The realization hits me then: I’m in the house. The one that I see sometimes in my dreams. The one by the cliff side.
“ … almost time to eat,” a woman says from down the hall. And then the door opens and the boy enters. I remain where I am, expecting him to lift his gaze and see me. But he doesn’t.
I might as well be invisible. He just strides to the cluttered desk and rifles through some papers in a drawer. His mouth is puckered and his movements are graceful, thoughtless. He’s just showered; his hair is wet and he smells of sharp soap. He finds what he’s looking for—a notebook and a textbook along with it—
and he pulls them free of the pile, tucks them under his arm, and leaves again. Without hesitation, I follow.

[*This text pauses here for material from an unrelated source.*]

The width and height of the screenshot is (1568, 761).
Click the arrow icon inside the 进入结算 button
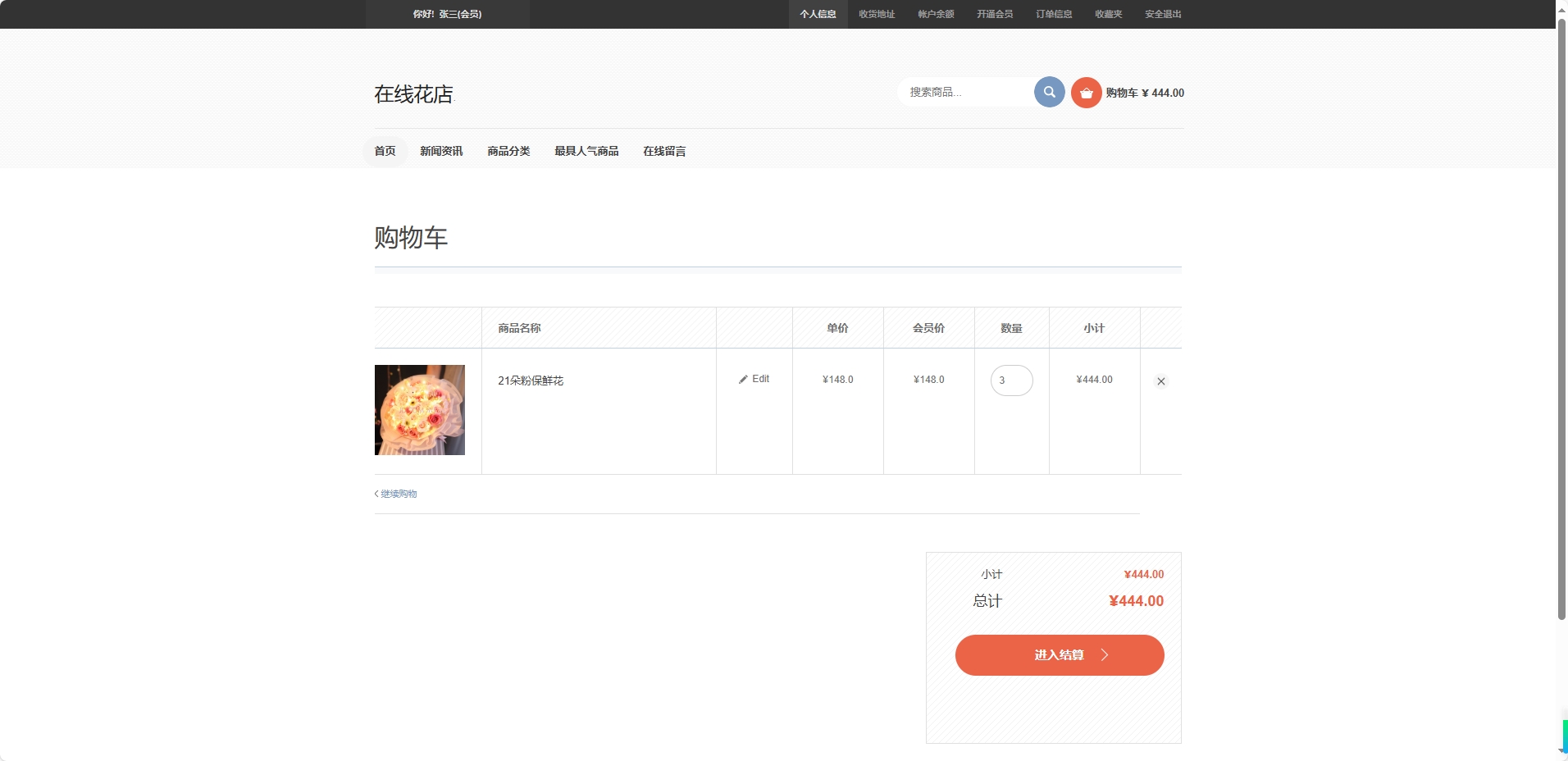(x=1103, y=654)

We walk into a kitchen. The house is small; it only takes five steps. Everything is clean and orderly in contrast to the boy’s room. Though the furniture is worn and there’s only one very old TV as entertainment, someone has worked very hard to make this place a home. The rugs are colorful and there are pictures on the walls, framed images of a smiling family of three: the boy, the mysterious girl who always weeps in my dreams, and an older woman with crinkling eyes. Grief doesn’t exist. These pictures … these pictures are genuine. The Caldwell mark is nowhere to be seen—no shadows in their gazes, no tight smiles, no distance between shoulders.
I pull my attention away from the pictures and examine the room. A woman has her head half-inside a refrigerator. As the boy circles her and approaches the table I see that she’s sniffing milk. “You’re going to be late,” the boy says.
The woman sets the milk down in front of him, telling him, “I’ll be fine. Oh, and I did pick up an extra shift, so I’m going to be little late tonight. Make sure you tell your sister, okay?” Of course she’s his mother; the knowledge is there in the way she brushes his bangs back, the way she moves around the kitchen with such purpose. This is her purpose. He is her purpose. It must be so fulfilling, to have a design.
The boy pops the mouth of the milk carton and tilts it. The sound of the milk streaming into a glass is the only sound for a second. It’s strange for me, the silence. There are no ticking clocks or thudding boots coming into the house.
“Where is she?” the boy asks his mom after a moment. I lift my head at this—it’s the same thing he asked me in that clearing. Before the churning skies and bloodthirsty swarms.
This time he receives an answer. The dark-haired woman sighs. “She went out to the woods again. She didn’t hear me when I tried to call her back.”
He watches her. “Don’t worry. She’ll be back. She always comes back.”
It doesn’t soothe her, but she hides her expression. When she turns back to her son, she raises her brows. “Are you sure you want her to? You wouldn’t have to share that damn bathroom anymore.”
He smiles faintly, holding his fork tight. She smiles too, a sad curve of the lips. They’re entwined together through loyalty, not obligation. This is what family is supposed to be.